Ashish Kumar | Full-stack & ML Engineer

Building a high-performance centralized cryptocurrency exchange (CEX) matching engine is one of the most demanding software engineering challenges. It requires a relentless focus on latency, throughput, and determinism. While most modern web applications are built with managed, garbage-collected languages, the core of a competitive trading system demands bare-metal control.
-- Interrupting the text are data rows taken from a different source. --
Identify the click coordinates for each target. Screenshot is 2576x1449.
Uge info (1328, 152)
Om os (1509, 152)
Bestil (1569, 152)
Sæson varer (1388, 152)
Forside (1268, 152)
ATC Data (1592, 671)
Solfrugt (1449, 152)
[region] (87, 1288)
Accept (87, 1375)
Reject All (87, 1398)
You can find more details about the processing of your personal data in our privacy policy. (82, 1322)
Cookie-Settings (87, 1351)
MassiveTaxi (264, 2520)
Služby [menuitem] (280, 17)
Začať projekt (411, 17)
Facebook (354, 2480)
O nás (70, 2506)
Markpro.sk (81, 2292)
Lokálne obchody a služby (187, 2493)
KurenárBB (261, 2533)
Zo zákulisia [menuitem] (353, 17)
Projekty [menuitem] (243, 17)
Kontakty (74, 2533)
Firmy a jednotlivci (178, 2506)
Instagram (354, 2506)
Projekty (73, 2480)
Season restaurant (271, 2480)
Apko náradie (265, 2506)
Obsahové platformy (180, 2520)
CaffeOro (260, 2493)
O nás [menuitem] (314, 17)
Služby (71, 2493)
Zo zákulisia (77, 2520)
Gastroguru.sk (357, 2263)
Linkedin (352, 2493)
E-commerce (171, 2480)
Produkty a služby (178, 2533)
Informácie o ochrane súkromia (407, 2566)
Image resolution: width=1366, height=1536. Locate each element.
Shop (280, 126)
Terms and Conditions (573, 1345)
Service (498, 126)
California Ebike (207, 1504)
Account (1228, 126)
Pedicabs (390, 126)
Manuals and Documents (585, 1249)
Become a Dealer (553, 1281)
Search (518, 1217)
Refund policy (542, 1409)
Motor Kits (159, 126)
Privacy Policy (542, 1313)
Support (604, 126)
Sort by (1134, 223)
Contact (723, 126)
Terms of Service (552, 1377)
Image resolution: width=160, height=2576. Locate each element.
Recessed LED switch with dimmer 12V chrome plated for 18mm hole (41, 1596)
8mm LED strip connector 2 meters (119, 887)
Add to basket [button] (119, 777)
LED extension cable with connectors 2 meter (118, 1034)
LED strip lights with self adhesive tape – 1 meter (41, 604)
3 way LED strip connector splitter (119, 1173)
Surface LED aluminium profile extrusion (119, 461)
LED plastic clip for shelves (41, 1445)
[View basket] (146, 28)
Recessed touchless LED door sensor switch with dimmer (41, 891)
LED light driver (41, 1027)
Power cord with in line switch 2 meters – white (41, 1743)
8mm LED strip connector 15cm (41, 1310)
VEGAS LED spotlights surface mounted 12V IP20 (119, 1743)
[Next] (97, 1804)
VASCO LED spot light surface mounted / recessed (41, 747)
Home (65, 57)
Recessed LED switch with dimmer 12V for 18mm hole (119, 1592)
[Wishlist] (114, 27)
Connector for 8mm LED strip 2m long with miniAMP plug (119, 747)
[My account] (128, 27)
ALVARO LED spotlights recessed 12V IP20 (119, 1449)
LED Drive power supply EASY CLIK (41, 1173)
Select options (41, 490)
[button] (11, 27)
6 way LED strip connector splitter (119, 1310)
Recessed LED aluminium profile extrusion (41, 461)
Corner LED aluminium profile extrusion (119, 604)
This case study delves into the architecture, design decisions, and implementation details of my CEX project—a proprietary limit order book and matching engine written entirely in C from scratch.

1. The Core Architecture

The architecture of the exchange is divided into three primary subsystems:

The Networking Layer: Custom-built HTTP and WebSocket servers for ingestion and broadcating.
The Matching Engine: The algorithmic core that maintains the limit order book and executes trades based on price-time priority.
The Memory Manager: A specialized pre-allocated memory pool system to eliminate OS-level allocation overhead during runtime.

Data Structures: The Limit Order Book (LOB)

At the heart of any exchange is the Limit Order Book. It must support incredibly fast insertions, deletions, and executions.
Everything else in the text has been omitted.